◆ **TAREA ASIGNADA**
Según el texto sobre los átomos y las líneas espectrales, ¿a qué es igual el «paso» de las ondas de luz?

◆ **TEXTO SELECCIONADO**
Aquí estamos, a finales del siglo XIX, y ¿qué hacemos con todo esto? Se supone que los átomos químicos son
á-tomos
duros, con masa, sin estructura, indivisibles. Pero parece que cada uno puede emitir o absorber su propia serie característica de líneas nítidas de energía electromagnética. Para algunos científicos, esto decía a gritos una palabra: «¡estructura!». Era bien sabido que los objetos mecánicos tienen estructuras que resuenan con los impulsos regulares. Las cuerdas del piano y del violín vibran y dan notas musicales en los elaborados instrumentos a los que pertenecen, y las copas de vino se hacen pedazos cuando un gran tenor canta la nota perfecta. Si los soldados marchan con un paso desafortunado, el puente se moverá violentamente. Las ondas de luz son justo eso, impulsos cuyo «paso» es igual a la velocidad dividida por la longitud de onda. Estos ejemplos mecánicos suscitaron la cuestión: si los átomos carecían de estructura interna, ¿cómo podían exhibir propiedades resonantes del estilo de las líneas espectrales?

Registros enumerados en un conjunto de datos:
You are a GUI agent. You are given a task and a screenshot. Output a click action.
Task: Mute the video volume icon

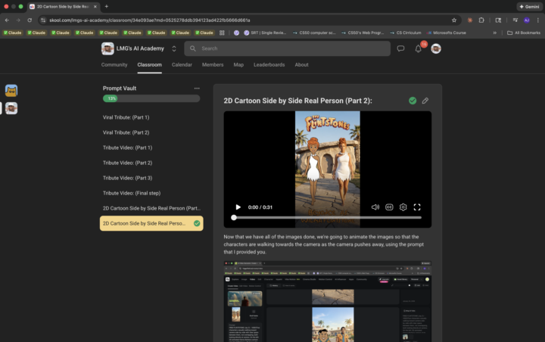(x=375, y=207)
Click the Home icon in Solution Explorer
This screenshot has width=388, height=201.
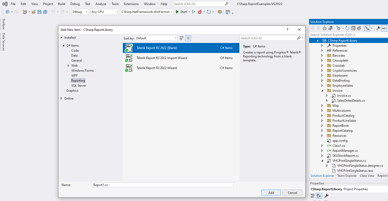coord(325,28)
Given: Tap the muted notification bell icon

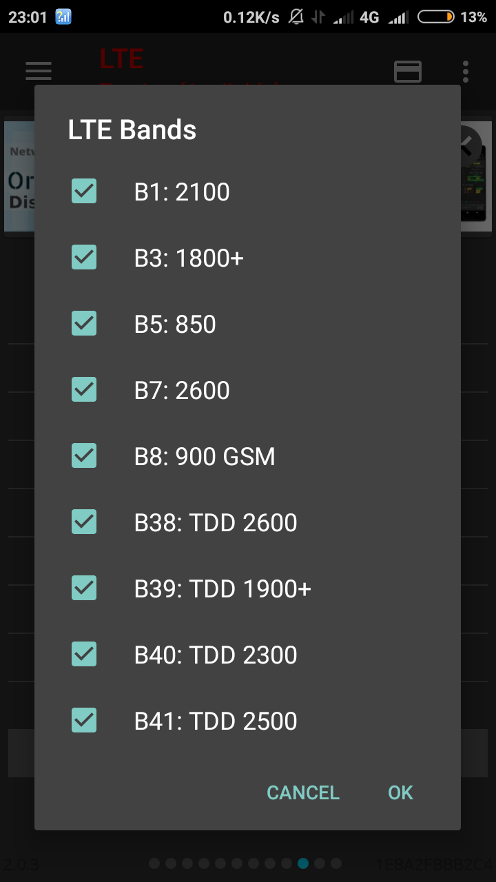Looking at the screenshot, I should click(296, 17).
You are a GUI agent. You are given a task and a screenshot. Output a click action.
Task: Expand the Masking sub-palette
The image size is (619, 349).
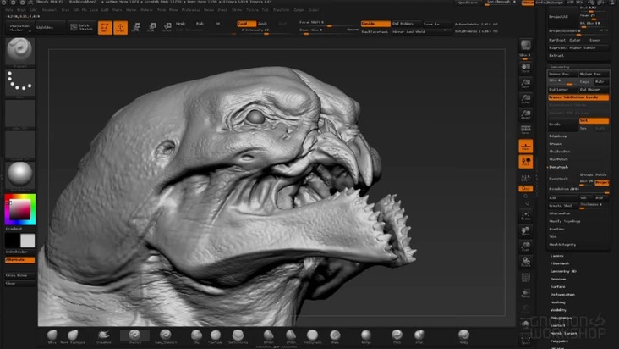point(558,301)
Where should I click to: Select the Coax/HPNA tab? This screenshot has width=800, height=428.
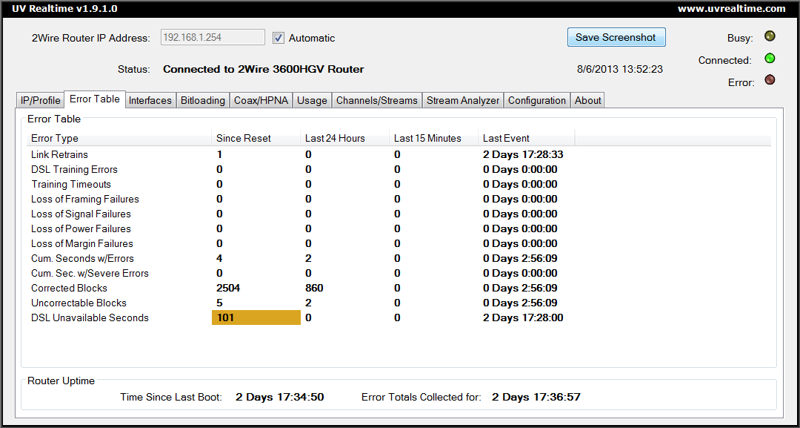(261, 100)
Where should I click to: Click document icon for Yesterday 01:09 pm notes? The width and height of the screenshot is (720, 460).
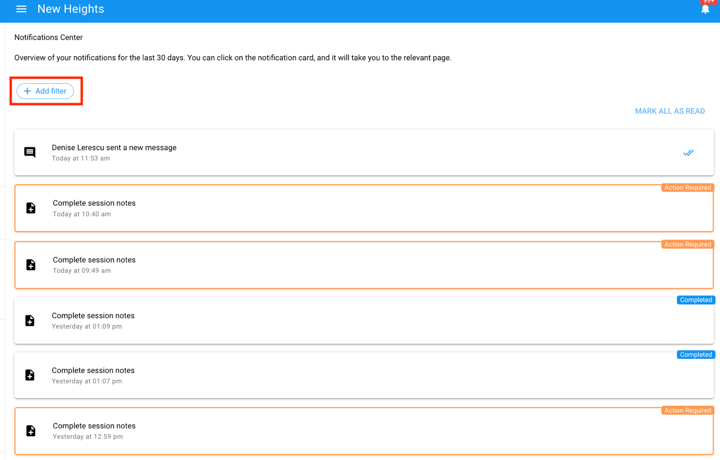30,321
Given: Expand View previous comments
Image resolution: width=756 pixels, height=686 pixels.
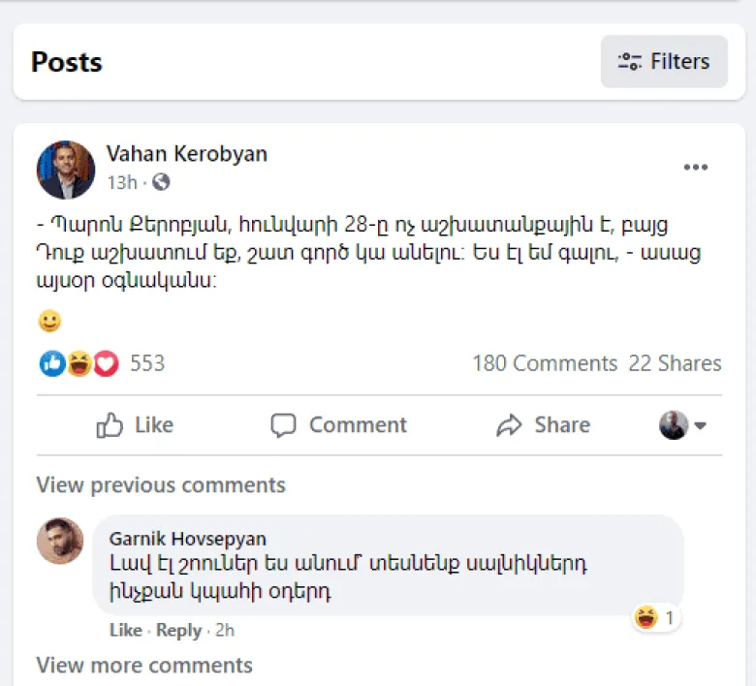Looking at the screenshot, I should 161,484.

◆ **RESULTADO OBTENIDO**
A la velocidad dividida por la longitud de onda.